## Task to carry out
Find every line with the string "agent" in the material below and copy it.

## Supplied records
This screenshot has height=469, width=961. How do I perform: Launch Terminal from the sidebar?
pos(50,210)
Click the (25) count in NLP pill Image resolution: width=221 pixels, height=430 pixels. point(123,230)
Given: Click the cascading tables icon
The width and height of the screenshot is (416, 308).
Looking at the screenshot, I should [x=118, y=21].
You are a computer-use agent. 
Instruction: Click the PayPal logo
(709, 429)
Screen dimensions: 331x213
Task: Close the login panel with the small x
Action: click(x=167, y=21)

==

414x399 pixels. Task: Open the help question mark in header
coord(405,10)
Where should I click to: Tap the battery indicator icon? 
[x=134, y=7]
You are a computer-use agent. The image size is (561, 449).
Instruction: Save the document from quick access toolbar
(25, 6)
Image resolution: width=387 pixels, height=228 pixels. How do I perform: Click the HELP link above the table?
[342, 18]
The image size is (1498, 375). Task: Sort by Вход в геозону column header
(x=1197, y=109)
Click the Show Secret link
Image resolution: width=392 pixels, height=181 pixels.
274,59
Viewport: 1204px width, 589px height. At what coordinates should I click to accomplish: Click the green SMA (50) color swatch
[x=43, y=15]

## Reply to the task
You are a computer-use agent. 
You are a computer-use agent. The image size is (561, 449).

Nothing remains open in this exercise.